While Tin Pan Alley was socially mixed in every sense of the word, Smith’s policy of only hiring women made it a particularly welcoming place for the downtown women artists who became part of the scene. It is an impressive list: bartenders included artists Cara Perlman, Jane Sherry, Nan Goldin and Ulli Rimkus (later the owner of the bar Max Fish). In the kitchen were artist Kiki Smith and musician Cynthia Sley (Bush Tetras). Among the regulars were artist Jane Dickson, artist/musician Pat Place, writer Cookie Mueller, musician Kim Gordon (Sonic Youth), photographer Kari Pickett, and filmmakers Bette Gordon and Sara Driver.
The first to discover the bar was Jane Sherry, a downtown artist who worked as a topless dancer in Times Square. “I ended up working at Tin Pan after I organized a brief walkout at a topless bar. When all the women returned to work, I was threatened by management. It was 12:30 at night… I didn’t know who to call so I looked up Susan Brownmiller who was the only feminist I could think of… I told her my story & that I needed a job. She put me in touch with Maggie, explaining that she worked with & hired ex-sex industry workers. I was the first downtown artist who worked at Tin Pan. I brought Maggie downtown & my friends came uptown which is how they also ended up with jobs there.”

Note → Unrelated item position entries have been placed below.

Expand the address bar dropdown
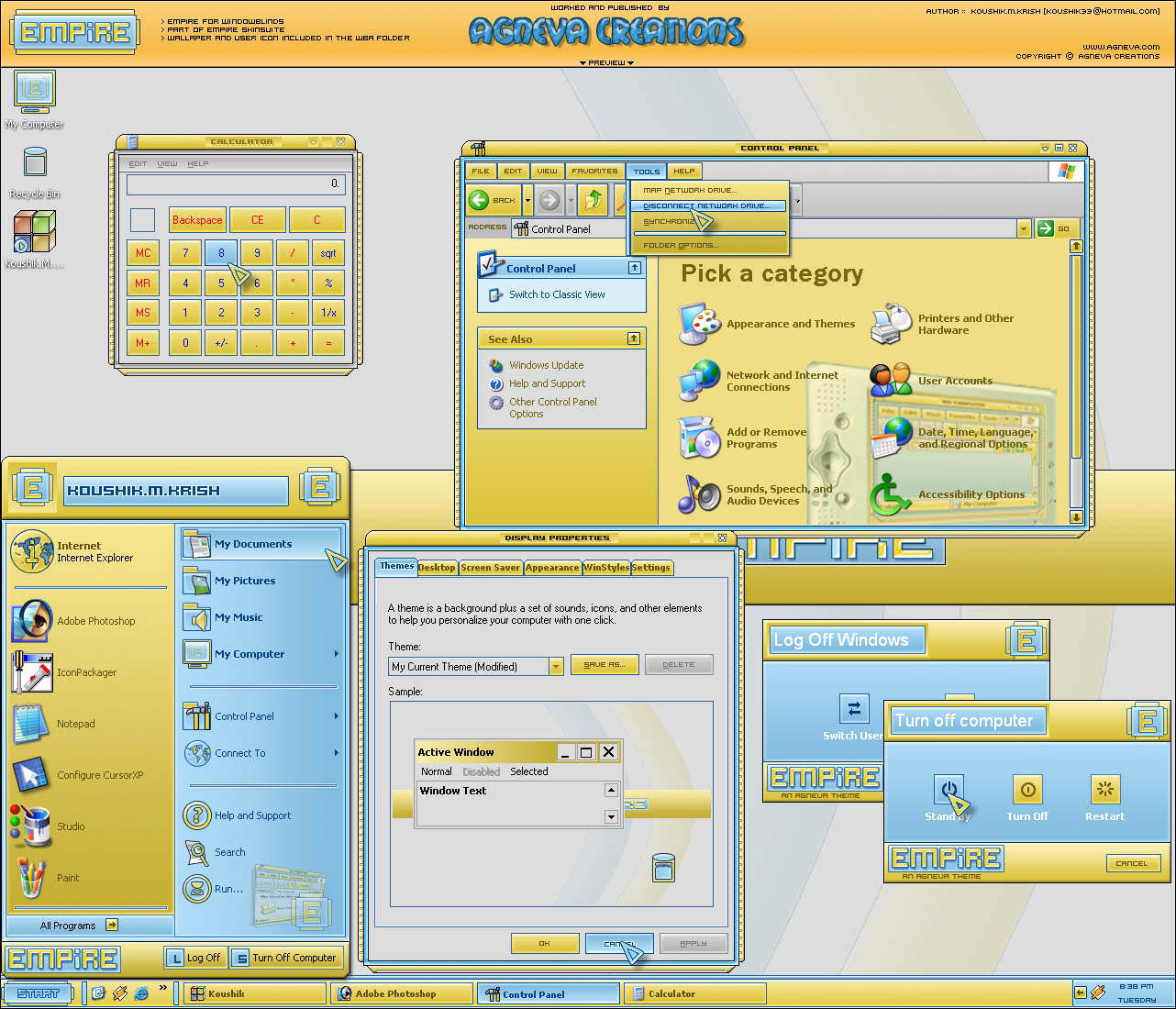This screenshot has height=1009, width=1176. coord(1023,228)
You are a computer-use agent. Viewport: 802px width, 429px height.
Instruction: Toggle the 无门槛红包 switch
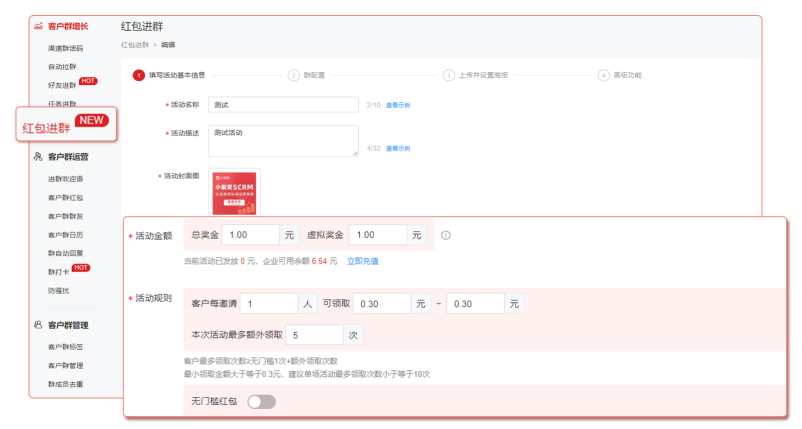coord(261,402)
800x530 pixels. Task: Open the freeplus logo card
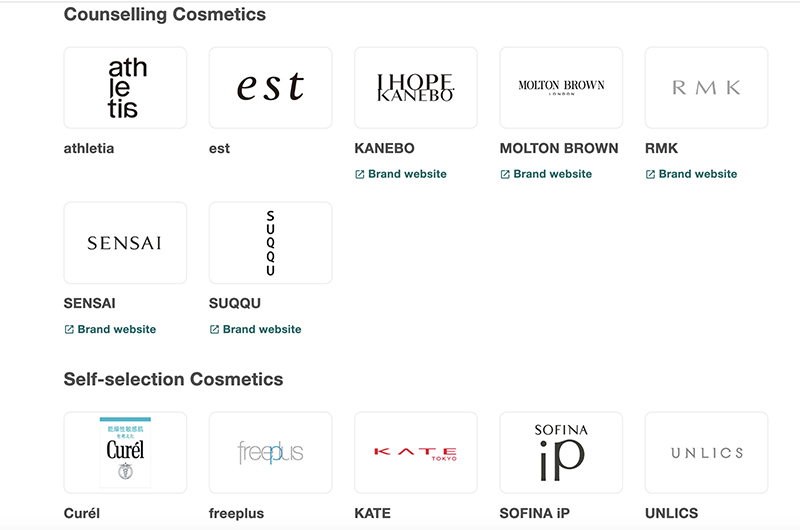pyautogui.click(x=270, y=453)
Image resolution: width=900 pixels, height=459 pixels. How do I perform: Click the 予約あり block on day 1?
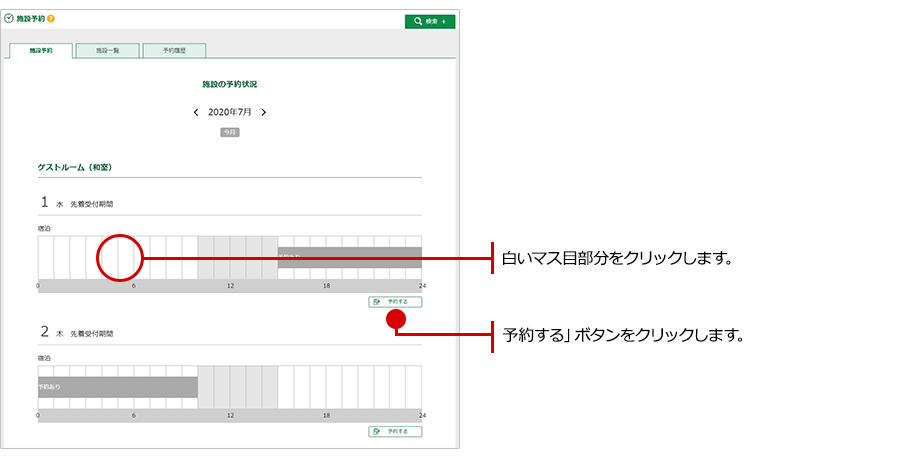click(x=349, y=257)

After the Times Square Show brought artists to the area, Tin Pan Alley began scheduling their own exhibitions and performances. Gallery 98 features here color Xerox flyers for some of these events, and portraits by Cara Perlman of the bar owner Maggie Smith and others who worked there. More of Perlman’s portraits painted at the bar can be seen in our online exhibition Cara Perlman: Finger-Paint Portraits, Tin Pan Alley, 1981–82.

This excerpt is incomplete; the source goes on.